Users also develop a sixth sense. Adrianna says she can walk in a crowded area and easily find a junkie. But it's not the rotting teeth and scabby skin that give them away. It's a feeling, "like how you can tell what kids at school use drugs."


Jamie didn't sleep for three days after smoking a bowl. She holed up at a friend's house, doing anything to kill time: sharpening pencils, coloring the same picture for hours, washing walls, ironing the wrinkles in the curtains, hiding from villains.


"I would see people hiding in the bushes, people with knives who wanted to hurt me, but they weren't really there."

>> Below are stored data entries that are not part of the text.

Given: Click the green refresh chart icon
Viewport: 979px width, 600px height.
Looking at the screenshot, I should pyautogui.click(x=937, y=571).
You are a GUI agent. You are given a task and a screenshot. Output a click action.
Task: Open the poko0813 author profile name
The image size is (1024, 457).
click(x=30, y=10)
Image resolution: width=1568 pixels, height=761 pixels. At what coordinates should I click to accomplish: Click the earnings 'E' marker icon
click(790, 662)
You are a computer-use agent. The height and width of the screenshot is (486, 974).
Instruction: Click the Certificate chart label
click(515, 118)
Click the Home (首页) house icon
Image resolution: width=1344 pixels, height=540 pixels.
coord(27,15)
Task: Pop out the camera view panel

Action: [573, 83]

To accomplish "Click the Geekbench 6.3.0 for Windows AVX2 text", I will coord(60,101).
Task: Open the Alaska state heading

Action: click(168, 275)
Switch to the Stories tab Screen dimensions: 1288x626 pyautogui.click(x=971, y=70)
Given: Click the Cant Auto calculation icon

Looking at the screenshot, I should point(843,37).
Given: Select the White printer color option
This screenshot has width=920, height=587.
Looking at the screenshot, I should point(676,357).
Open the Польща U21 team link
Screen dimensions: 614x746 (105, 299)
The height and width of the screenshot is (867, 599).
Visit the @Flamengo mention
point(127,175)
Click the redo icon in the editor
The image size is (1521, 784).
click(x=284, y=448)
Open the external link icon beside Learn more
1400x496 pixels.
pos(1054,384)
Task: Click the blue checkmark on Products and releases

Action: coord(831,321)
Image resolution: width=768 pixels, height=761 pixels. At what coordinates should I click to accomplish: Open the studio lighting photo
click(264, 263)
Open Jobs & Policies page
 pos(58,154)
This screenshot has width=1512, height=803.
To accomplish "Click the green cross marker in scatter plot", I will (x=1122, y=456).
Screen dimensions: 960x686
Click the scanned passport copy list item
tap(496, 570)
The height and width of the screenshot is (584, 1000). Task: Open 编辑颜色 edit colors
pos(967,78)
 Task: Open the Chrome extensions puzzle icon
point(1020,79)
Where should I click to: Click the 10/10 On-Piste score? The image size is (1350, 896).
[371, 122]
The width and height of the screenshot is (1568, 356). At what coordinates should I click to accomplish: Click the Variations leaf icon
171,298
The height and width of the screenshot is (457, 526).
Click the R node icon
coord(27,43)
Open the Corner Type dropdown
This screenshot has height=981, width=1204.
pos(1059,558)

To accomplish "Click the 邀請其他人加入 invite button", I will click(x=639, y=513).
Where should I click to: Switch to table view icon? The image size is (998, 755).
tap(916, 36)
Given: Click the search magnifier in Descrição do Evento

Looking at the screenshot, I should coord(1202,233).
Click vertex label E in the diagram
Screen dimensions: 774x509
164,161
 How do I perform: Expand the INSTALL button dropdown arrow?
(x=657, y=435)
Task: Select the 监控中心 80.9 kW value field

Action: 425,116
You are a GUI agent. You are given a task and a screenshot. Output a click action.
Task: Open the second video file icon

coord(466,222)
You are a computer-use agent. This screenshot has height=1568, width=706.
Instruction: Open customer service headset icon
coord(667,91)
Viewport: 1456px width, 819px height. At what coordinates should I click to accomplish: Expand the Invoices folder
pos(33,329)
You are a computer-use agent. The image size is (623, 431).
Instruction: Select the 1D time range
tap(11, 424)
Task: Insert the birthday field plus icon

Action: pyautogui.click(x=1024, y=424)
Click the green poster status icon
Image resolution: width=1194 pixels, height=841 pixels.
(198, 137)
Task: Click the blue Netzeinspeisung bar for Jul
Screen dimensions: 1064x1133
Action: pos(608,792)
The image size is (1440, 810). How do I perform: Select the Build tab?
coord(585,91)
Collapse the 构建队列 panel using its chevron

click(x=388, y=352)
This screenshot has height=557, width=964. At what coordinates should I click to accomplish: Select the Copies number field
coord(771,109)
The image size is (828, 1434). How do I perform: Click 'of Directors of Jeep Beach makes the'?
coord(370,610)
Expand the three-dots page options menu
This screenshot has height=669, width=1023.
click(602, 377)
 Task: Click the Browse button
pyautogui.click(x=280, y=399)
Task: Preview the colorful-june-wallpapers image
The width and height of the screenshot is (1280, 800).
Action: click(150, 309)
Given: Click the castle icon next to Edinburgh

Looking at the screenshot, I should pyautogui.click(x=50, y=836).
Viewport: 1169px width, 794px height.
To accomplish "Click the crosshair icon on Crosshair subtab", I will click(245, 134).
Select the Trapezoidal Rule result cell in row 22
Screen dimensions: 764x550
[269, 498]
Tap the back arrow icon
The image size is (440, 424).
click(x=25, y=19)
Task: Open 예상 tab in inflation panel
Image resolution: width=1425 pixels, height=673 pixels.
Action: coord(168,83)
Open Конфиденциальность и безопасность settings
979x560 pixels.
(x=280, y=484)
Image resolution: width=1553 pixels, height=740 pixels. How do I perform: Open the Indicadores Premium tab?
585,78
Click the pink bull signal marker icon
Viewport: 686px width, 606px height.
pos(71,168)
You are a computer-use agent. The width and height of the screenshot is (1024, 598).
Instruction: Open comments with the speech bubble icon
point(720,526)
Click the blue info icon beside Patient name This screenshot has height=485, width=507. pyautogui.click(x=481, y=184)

For 22 years, Paisano treated the demons meth conjures in users. Paisano served as program administrator for the Las Vegas Indian Center Outpatient Clinic (he's since left), a small, blink-and-you'll-miss-it Bonanza Road building located just north of U.S. Highway 95. Eighteen to 30-year-olds comprise the biggest user demographic. Junkies keep getting younger; most youth addicts are referred from the county's Child Protective Services Department.


It baffles Paisano that meth hasn't engendered the same hatred as cocaine and weed, though it's now into its second generation of destruction.


"You now have addicts coming out of the womb."


Neville says it's nearing epidemic status. His solution seems all too simplistic, sticking to the D.A.R.E., Reagan-era approach: Don't use. It's a message easily lost on teens who have the limited vision of the future common to kids, and who have come of age in a speeded-up, maximum-distraction culture. To many, meth is simply no big deal.


Adrianna and Katie are fatalists. They're not sure if they've used meth for the last time. Recidivism rates are sky-high. Adrianna says meth is becoming a scourge.


"There's no way it's going to be stopped. It's in and popular and is going to stay in for a long time."


"Unless," Katie adds, "someone comes up with a better drug."